WHAT IS REQUIRED
Please reproduce the items without any change, from the start of the items through the line containing "[x=139, y=120]", inclusive.

DATA SECTION
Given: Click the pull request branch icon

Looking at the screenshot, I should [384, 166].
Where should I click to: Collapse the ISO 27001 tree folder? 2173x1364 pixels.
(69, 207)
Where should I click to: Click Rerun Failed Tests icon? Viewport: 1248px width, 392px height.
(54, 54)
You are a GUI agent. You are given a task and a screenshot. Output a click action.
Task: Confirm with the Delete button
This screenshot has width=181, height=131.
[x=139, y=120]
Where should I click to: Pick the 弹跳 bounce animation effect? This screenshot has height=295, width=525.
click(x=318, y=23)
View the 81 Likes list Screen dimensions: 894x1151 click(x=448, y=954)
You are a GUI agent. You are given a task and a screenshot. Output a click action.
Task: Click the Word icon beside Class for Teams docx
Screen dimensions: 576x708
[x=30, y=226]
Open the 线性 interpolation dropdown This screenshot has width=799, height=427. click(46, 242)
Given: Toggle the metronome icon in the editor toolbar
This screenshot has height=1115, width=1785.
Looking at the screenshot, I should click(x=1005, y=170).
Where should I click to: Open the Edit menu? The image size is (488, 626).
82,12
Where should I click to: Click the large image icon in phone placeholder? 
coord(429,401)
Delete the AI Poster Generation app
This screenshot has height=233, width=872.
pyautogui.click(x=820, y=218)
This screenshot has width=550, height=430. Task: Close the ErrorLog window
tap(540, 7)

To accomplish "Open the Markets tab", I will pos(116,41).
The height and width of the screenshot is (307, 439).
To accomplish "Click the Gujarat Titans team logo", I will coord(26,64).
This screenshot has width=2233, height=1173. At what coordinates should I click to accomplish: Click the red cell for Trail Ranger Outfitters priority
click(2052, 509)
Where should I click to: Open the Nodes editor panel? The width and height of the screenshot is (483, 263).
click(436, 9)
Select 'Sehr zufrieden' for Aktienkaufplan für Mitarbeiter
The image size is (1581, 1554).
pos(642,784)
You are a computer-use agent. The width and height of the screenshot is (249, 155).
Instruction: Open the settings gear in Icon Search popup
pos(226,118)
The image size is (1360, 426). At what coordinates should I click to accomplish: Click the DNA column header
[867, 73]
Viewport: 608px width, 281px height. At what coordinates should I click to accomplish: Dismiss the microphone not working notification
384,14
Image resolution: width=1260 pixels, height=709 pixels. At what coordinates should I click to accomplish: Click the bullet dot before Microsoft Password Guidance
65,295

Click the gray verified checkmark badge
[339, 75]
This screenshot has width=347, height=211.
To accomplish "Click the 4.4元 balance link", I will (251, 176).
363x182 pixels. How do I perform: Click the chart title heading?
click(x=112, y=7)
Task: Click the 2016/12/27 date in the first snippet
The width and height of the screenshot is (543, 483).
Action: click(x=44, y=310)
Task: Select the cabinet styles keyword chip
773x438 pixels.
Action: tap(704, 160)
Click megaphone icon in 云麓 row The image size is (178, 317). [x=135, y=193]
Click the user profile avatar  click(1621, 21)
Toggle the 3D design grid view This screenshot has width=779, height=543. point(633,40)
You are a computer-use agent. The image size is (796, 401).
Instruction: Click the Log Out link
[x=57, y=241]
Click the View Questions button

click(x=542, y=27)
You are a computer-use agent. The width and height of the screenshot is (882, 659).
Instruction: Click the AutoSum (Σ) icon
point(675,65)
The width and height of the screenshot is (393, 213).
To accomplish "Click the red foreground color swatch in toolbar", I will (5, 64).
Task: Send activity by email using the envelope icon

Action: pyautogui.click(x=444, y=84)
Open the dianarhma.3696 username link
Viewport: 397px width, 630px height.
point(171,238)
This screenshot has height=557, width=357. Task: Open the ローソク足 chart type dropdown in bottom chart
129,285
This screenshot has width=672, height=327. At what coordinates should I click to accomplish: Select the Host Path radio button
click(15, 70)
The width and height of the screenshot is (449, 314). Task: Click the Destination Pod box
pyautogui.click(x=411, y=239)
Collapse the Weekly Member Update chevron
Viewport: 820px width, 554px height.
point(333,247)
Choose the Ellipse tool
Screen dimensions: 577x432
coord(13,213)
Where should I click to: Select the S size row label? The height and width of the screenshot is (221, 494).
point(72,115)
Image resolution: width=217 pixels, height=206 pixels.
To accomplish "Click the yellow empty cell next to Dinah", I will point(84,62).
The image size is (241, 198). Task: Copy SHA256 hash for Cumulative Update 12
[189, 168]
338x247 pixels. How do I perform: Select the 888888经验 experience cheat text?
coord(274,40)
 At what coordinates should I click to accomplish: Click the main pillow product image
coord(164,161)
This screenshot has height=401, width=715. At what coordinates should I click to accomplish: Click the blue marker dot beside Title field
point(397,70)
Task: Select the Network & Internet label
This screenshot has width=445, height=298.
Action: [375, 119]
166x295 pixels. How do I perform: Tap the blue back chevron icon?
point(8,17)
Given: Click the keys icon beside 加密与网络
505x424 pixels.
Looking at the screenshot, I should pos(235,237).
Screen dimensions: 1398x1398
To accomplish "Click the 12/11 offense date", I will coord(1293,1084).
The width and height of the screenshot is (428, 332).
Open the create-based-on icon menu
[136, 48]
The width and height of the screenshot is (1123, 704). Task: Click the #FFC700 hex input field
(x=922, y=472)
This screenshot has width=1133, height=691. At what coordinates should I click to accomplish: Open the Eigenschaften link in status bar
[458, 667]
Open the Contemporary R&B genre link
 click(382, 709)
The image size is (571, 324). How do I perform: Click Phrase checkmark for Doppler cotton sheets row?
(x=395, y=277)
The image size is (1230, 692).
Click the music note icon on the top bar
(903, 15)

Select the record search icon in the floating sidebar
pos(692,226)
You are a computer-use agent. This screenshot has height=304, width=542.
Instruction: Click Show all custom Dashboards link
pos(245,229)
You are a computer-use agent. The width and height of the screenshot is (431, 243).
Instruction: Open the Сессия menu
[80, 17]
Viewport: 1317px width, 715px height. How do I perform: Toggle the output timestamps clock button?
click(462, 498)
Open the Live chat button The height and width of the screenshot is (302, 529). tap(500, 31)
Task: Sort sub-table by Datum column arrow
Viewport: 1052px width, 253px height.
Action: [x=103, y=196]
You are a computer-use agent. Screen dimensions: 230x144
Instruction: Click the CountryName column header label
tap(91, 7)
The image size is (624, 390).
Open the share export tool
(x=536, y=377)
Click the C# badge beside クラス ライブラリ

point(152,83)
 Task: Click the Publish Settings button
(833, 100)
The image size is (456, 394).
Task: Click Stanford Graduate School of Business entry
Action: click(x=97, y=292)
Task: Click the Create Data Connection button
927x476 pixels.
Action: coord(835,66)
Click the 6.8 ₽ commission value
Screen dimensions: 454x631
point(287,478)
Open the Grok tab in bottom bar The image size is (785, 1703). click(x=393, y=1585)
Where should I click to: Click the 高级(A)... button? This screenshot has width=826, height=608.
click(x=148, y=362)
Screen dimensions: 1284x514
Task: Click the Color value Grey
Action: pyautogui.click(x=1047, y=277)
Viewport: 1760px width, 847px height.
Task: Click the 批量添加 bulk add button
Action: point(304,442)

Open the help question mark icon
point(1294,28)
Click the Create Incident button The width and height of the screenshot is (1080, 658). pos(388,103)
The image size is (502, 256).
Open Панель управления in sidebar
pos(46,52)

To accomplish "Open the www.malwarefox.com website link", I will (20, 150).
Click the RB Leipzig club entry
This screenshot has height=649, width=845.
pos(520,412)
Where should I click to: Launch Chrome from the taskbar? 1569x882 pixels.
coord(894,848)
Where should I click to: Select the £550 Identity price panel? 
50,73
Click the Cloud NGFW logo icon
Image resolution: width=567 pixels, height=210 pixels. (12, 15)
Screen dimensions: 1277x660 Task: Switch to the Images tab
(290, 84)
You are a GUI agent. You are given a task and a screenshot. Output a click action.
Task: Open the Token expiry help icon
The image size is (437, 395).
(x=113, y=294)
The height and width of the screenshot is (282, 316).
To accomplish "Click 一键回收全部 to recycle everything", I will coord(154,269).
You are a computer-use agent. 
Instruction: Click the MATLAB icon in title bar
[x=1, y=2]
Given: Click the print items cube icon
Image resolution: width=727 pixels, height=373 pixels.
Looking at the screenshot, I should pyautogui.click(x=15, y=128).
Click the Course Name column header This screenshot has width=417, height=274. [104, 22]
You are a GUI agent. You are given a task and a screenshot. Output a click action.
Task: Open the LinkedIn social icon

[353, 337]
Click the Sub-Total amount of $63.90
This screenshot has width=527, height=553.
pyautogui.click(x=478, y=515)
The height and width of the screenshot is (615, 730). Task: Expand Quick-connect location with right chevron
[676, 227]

RESPONSE TO THE EXERCISE
Given: Click the pull request branch icon

Looking at the screenshot, I should [384, 166].
Where should I click to: Collapse the ISO 27001 tree folder? 2173x1364 pixels.
(69, 207)
Where should I click to: Click Rerun Failed Tests icon? Viewport: 1248px width, 392px height.
(54, 54)
You are a GUI agent. You are given a task and a screenshot. Output a click action.
Task: Confirm with the Delete button
This screenshot has width=181, height=131.
[x=139, y=120]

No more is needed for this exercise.